** Recorded information follows **

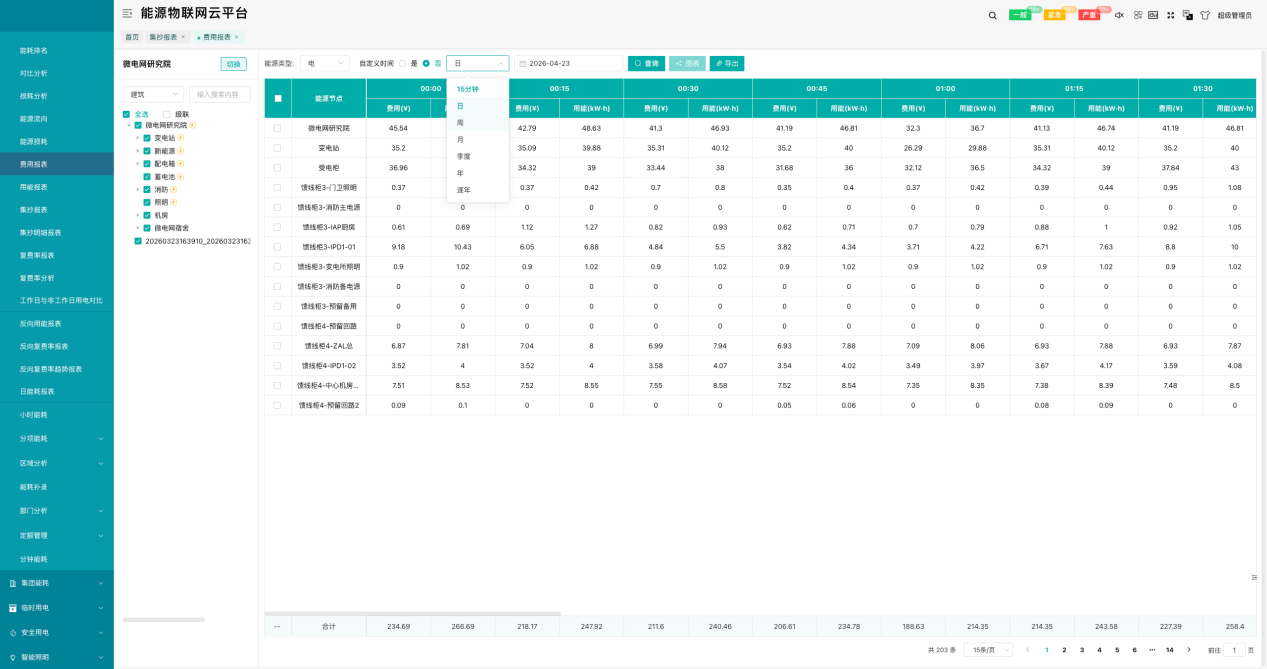Open the 能源类型 dropdown showing 电
This screenshot has height=669, width=1267.
324,63
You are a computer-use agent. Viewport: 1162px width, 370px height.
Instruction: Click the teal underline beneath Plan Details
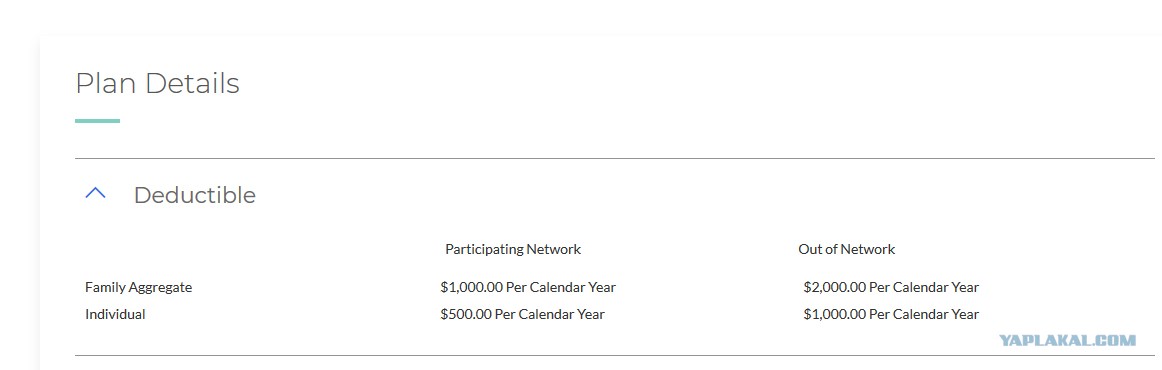point(97,121)
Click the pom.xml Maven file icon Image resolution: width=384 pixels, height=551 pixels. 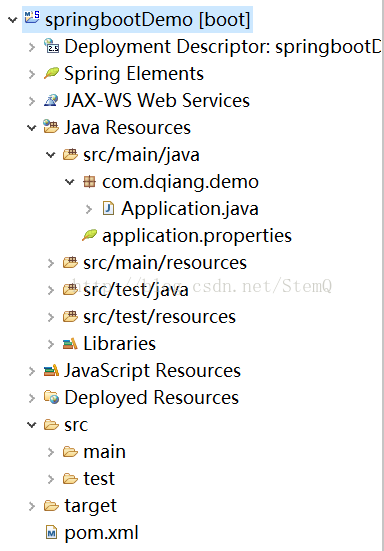pyautogui.click(x=51, y=533)
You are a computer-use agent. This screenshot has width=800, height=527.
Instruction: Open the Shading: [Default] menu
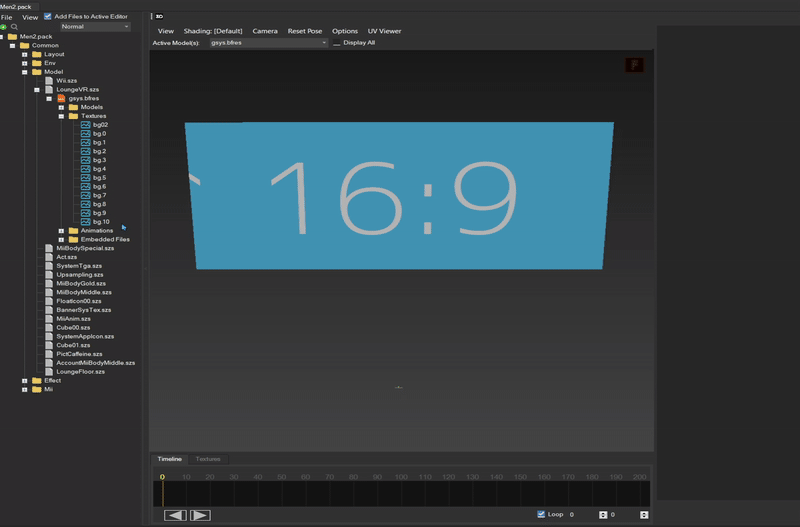point(212,31)
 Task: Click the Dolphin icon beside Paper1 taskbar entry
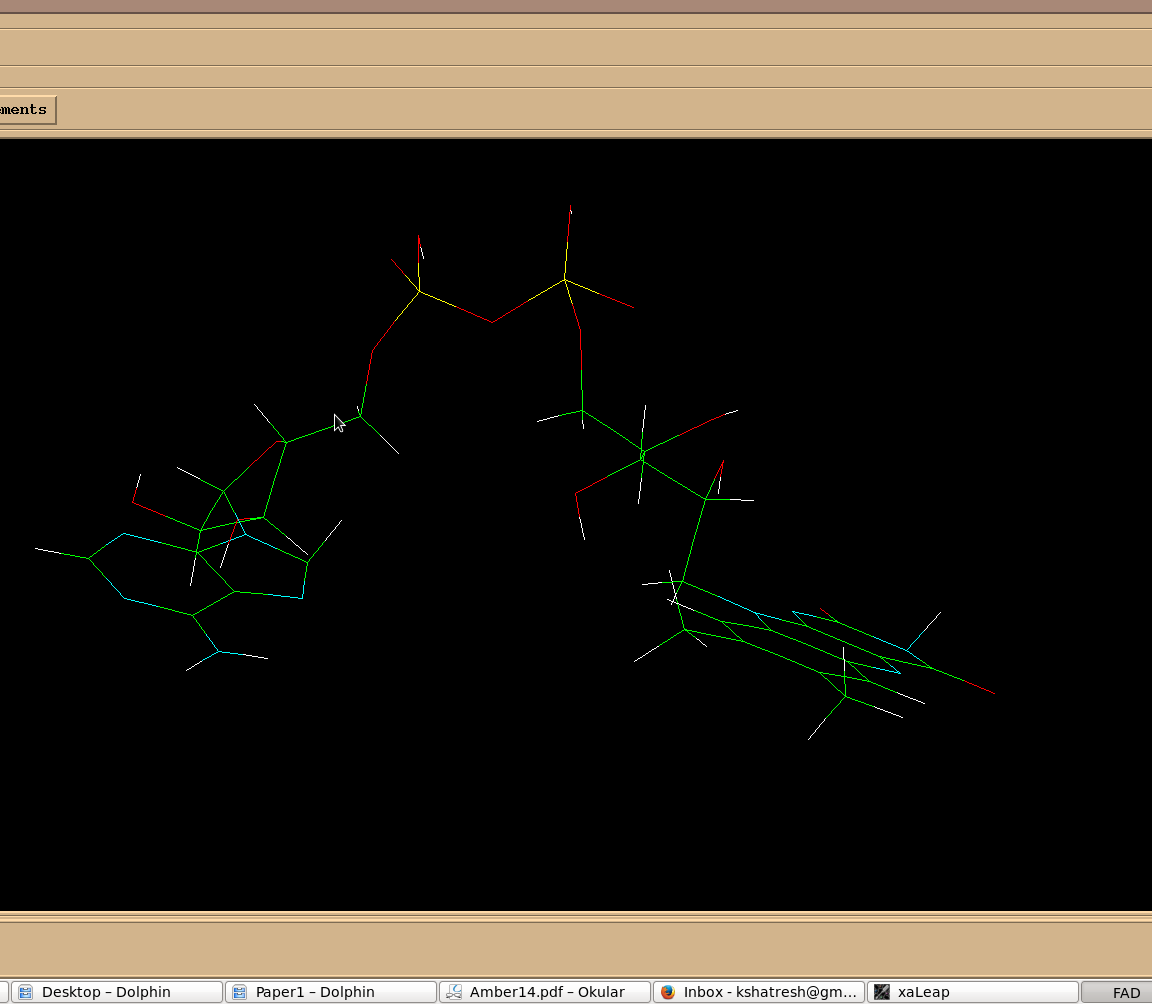pos(239,992)
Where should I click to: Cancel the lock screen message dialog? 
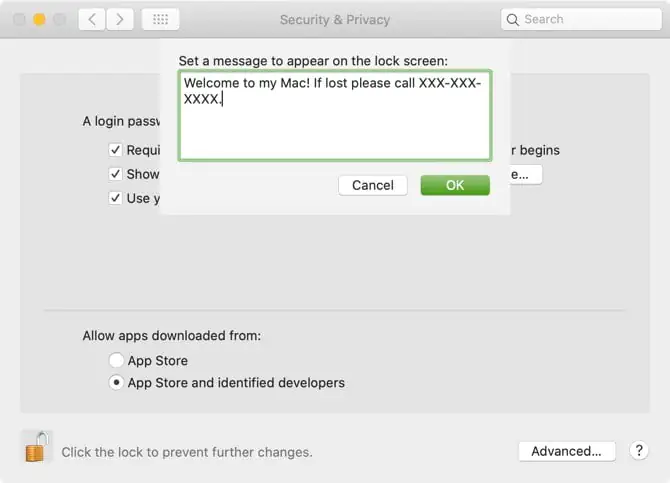click(x=373, y=185)
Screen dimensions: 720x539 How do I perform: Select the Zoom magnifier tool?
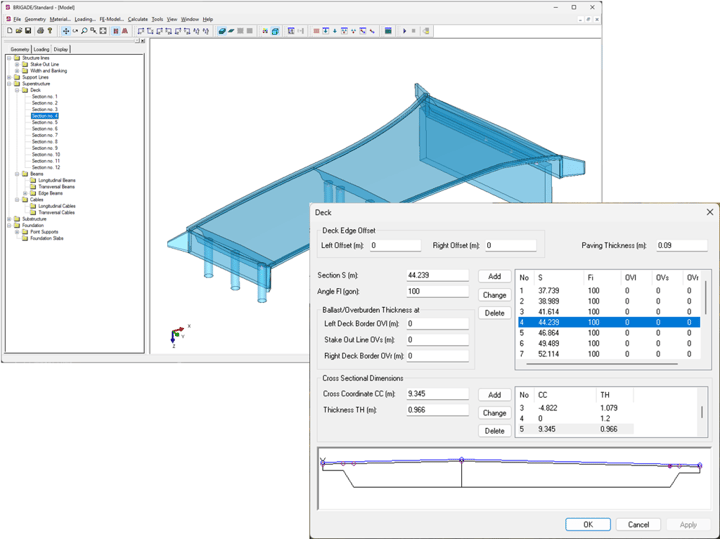[84, 31]
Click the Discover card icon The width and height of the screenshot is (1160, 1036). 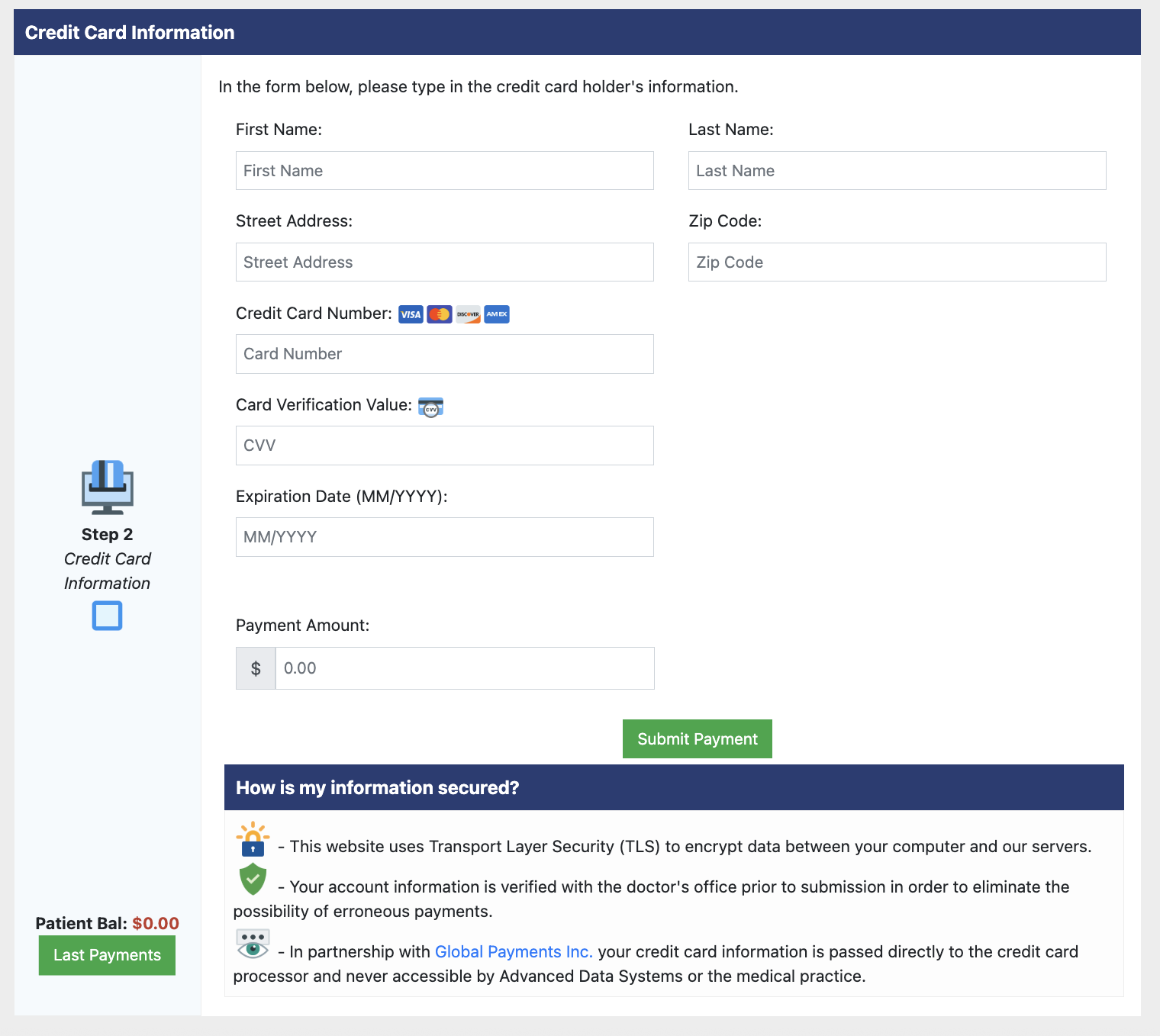[x=468, y=314]
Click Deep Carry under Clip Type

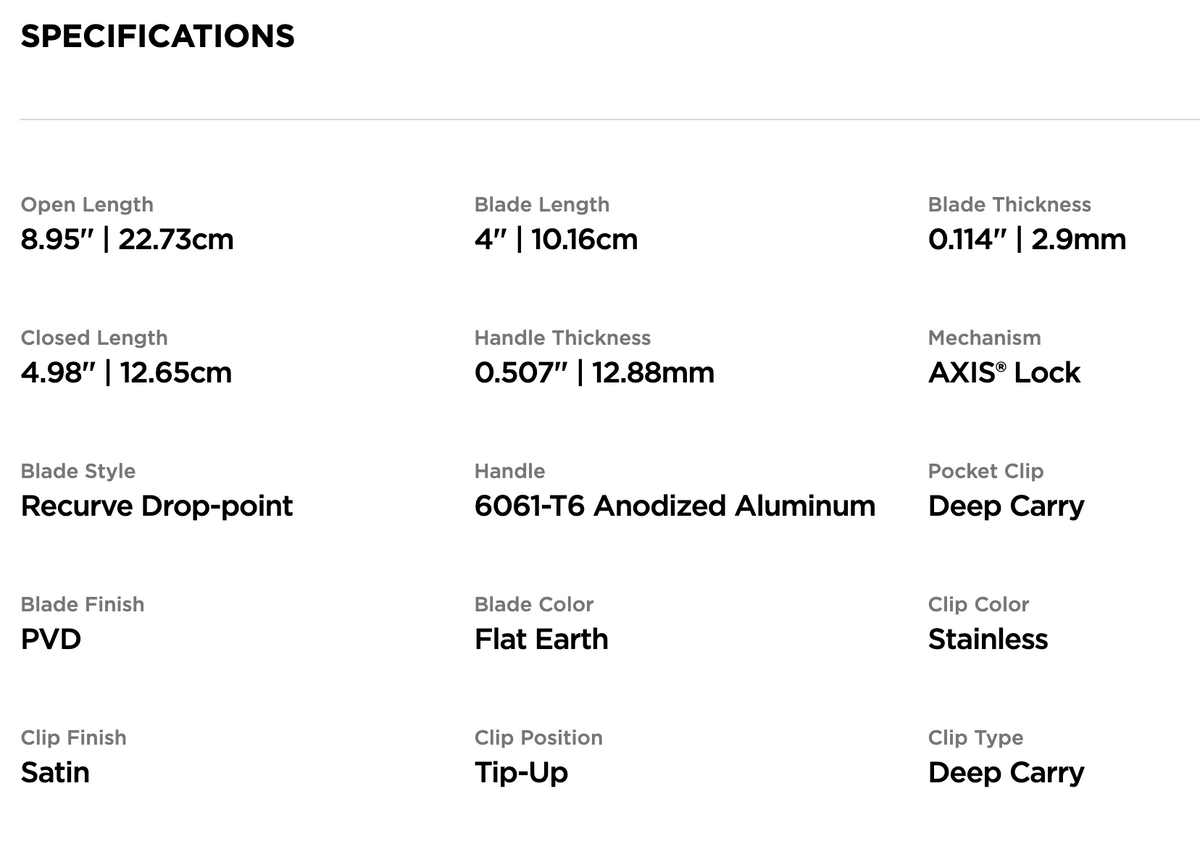coord(1006,773)
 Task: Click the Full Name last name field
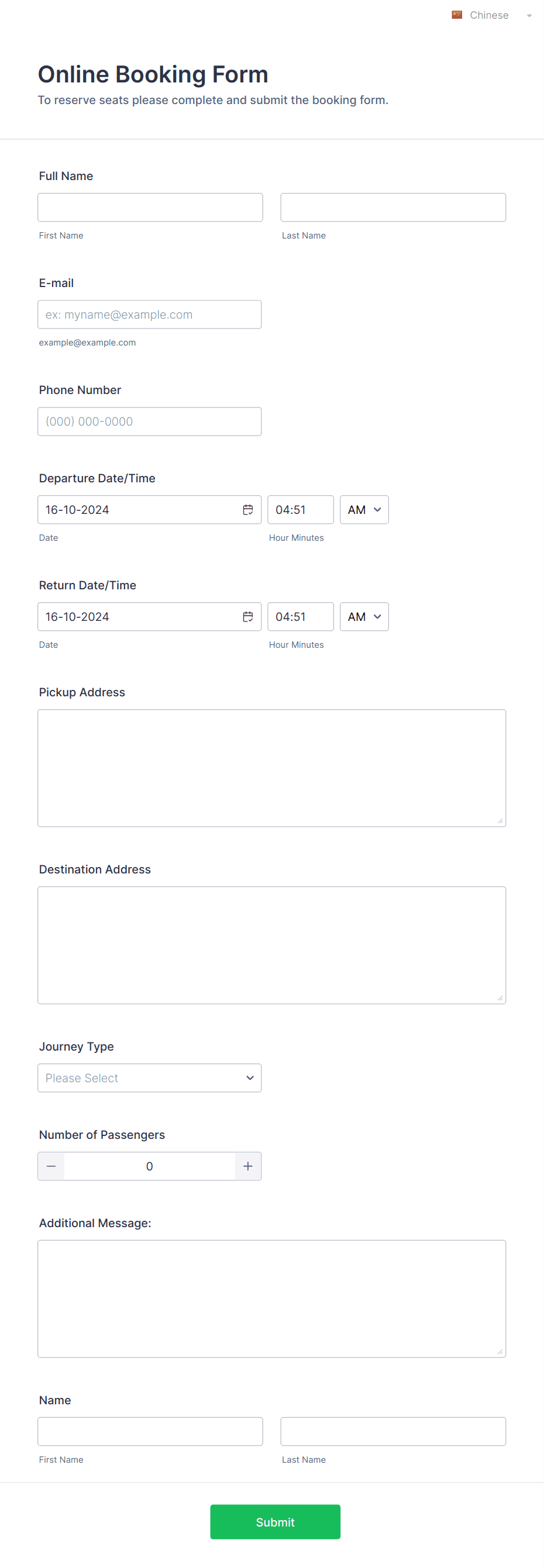tap(393, 208)
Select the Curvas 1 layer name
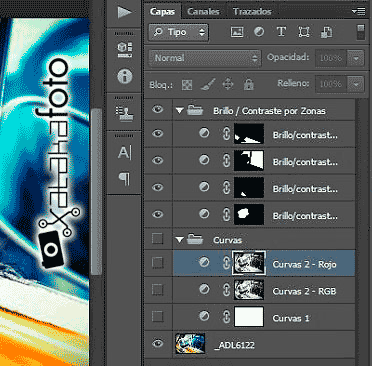 tap(291, 318)
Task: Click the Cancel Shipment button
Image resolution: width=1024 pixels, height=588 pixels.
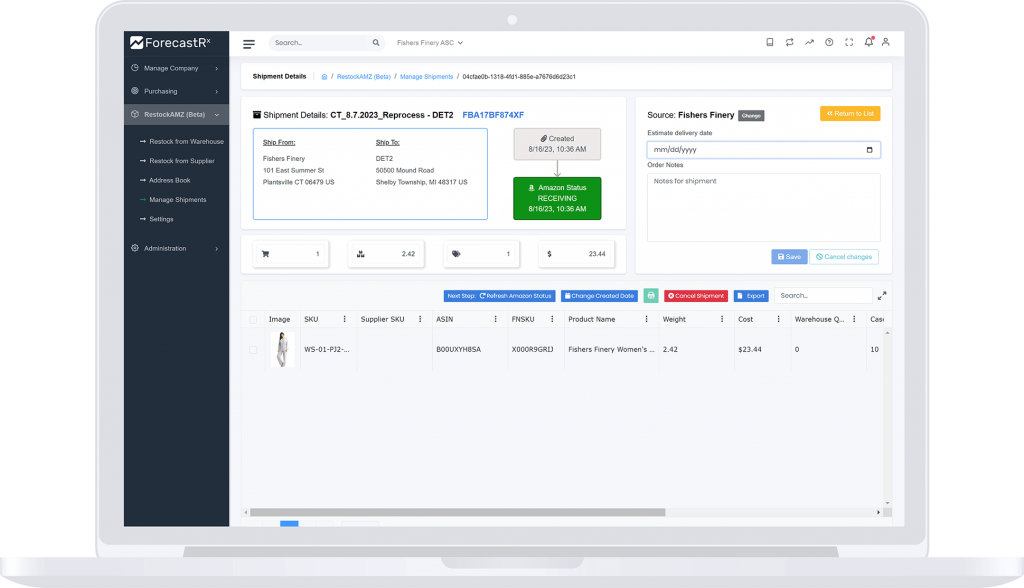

** End of Recorded information **

=== Task statement ===
In the records above, find each line that mentions the string "agent", then copy it.

=== Answer space ===
You are a computer-use agent. Viewport: 1162px width, 370px height.
You are a computer-use agent. This screenshot has width=800, height=527.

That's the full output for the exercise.